Si verifica,anche, una clamorosa trasmissione ereditaria delle professioni più redditizie e tutelate: quasi metà degli architetti (43,9%), degli avvocati (42%), dei farmacisti (40,8%), degli ingegneri (39,2%), dei medici (38,2%) fa laureare almeno un figlio nelle stesse discipline.

I giovani fanno fatica ad emergere e prendere il posto, di adulti che mantengono più a lungo il controllo delle occupazioni e posizioni privilegiate e cercano possibilmente di passarle ai figli,anche se sono più protetti e foraggiati dalle famiglie, anche una volta raggiunta l’età adulta,“il welfare dei giovani è la famiglia”.

Si è sfasciato il patto sociale tra classi e generazioni: chi studiava e si impegnava avrebbe ottenuto migliori occupazioni, e sarebbe entrato a far parte di una classe più elevata di quella dei genitori.

La famiglia diventa agenzia di protezione per: prolungamento degli studi, attesa di un buon lavoro, precariato, agenzia di collocamento, le disuguaglianze si riproducono e si inaspriscono, mentre la mobilità sociale langue.

La polemica sui “bamboccioni”,pigri,choosy, che non vanno fuori di casa è una  forme di colpevolizzazione da parte dei ceti dirigenti,ma se non si separano dai genitori, non è per mammismo o mancanza di coraggio, ma per mancanza di mezzi, opportunità e prospettive.

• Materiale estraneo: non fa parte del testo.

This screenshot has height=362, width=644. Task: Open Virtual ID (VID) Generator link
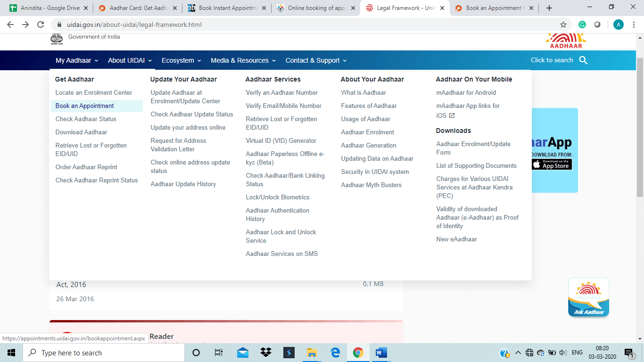click(281, 141)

Si adagiano ad uno stile di vita all’insegna del carpe diem, della composizione di spezzoni di lavoro, aiuti familiari, solidarietà reciproca, condivisione di spazi abitativi e mezzi di sussistenza, in aree urbane degradate che si rivitalizzano, per l’arrivo di giovani tesi a condurre  una vita divertente, spensierata, ricca di socialità, possibilmente creativa, senza progetti e senza attese per il futuro, è come se la vita vissuta, tra precarietà e ricerca di sicurezza, avesse trovato un equilibrio, per cui lasciare la casa della famiglia, per dividerne un’altra con amici, lavorare e studiare facendo contemporaneamente diversi “lavoretti” non si configura più come un comportamento “deviante”, ma si inscrive in una tappa della vita.

Lo slogan potrebbe essere “ci avete privato delle certezze,ci riprendiamo i sogni”.

La precarietà, la difficoltà a sposarsi e a generare figli, la precarietà dei legami e degli impegni, di oggi,di certo non è peggio  delle coppie che si sposavano nell’immediato dopoguerra.

Il mondo del lavoro ; pretende coinvolgimento per offrire poche opportunità, incita a dedizione, senza orari e senza remore, non prende impegni a lungo periodo, non incoraggia scelte familiari impegnative, irreversibili, “a tempo indeterminato”.

La conciliazione tra lavoro e vita familiare si presenta come una sfida sempre più ardua e un cammino impervio di crescita per le giovani generazioni del nostro tempo.